▽
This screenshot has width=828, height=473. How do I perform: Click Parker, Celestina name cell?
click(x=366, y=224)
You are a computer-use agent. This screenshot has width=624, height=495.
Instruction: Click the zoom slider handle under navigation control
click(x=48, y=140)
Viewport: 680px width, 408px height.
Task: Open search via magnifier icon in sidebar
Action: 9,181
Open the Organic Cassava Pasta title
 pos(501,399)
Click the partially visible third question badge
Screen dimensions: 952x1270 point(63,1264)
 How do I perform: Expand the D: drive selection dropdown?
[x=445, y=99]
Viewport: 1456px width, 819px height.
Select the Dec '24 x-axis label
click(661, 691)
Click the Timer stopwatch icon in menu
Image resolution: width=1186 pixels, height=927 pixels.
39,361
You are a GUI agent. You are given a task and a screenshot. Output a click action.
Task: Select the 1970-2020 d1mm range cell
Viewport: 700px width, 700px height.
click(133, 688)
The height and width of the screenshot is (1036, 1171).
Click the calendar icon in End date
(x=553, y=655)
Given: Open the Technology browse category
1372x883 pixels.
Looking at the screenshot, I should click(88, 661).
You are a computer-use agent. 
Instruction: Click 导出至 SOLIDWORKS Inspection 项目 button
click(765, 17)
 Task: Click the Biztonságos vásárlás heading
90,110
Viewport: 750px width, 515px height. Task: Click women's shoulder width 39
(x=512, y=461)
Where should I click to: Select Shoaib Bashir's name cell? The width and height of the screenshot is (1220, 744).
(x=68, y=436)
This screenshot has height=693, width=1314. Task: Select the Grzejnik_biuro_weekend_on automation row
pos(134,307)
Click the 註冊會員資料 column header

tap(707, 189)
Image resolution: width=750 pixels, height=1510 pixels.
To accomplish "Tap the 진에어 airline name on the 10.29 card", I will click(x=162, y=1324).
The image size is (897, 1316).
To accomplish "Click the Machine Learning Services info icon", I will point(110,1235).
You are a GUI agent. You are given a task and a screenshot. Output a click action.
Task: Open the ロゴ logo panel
△
Nothing in the data should be left out when you retype it exactly.

This screenshot has width=828, height=473. How do I perform: Click Parker, Celestina name cell?
click(x=366, y=224)
You are a computer-use agent. This screenshot has width=624, height=495.
Instruction: Click the zoom slider handle under navigation control
click(x=48, y=140)
Viewport: 680px width, 408px height.
Task: Open search via magnifier icon in sidebar
Action: 9,181
Open the Organic Cassava Pasta title
 pos(501,399)
Click the partially visible third question badge
Screen dimensions: 952x1270 point(63,1264)
 How do I perform: Expand the D: drive selection dropdown?
[x=445, y=99]
Viewport: 1456px width, 819px height.
Select the Dec '24 x-axis label
click(661, 691)
Click the Timer stopwatch icon in menu
Image resolution: width=1186 pixels, height=927 pixels.
39,361
You are a GUI agent. You are given a task and a screenshot. Output a click action.
Task: Select the 1970-2020 d1mm range cell
Viewport: 700px width, 700px height.
click(133, 688)
The height and width of the screenshot is (1036, 1171).
Click the calendar icon in End date
(x=553, y=655)
Given: Open the Technology browse category
1372x883 pixels.
Looking at the screenshot, I should click(88, 661).
You are a computer-use agent. 
Instruction: Click 导出至 SOLIDWORKS Inspection 项目 button
click(765, 17)
 Task: Click the Biztonságos vásárlás heading
90,110
Viewport: 750px width, 515px height. Task: Click women's shoulder width 39
(x=512, y=461)
Where should I click to: Select Shoaib Bashir's name cell? The width and height of the screenshot is (1220, 744).
(x=68, y=436)
This screenshot has height=693, width=1314. Task: Select the Grzejnik_biuro_weekend_on automation row
pos(134,307)
Click the 註冊會員資料 column header

tap(707, 189)
Image resolution: width=750 pixels, height=1510 pixels.
To accomplish "Tap the 진에어 airline name on the 10.29 card", I will click(x=162, y=1324).
The image size is (897, 1316).
To accomplish "Click the Machine Learning Services info icon", I will point(110,1235).
You are a GUI agent. You are given a task and a screenshot. Output a click action.
Task: Open the ロゴ logo panel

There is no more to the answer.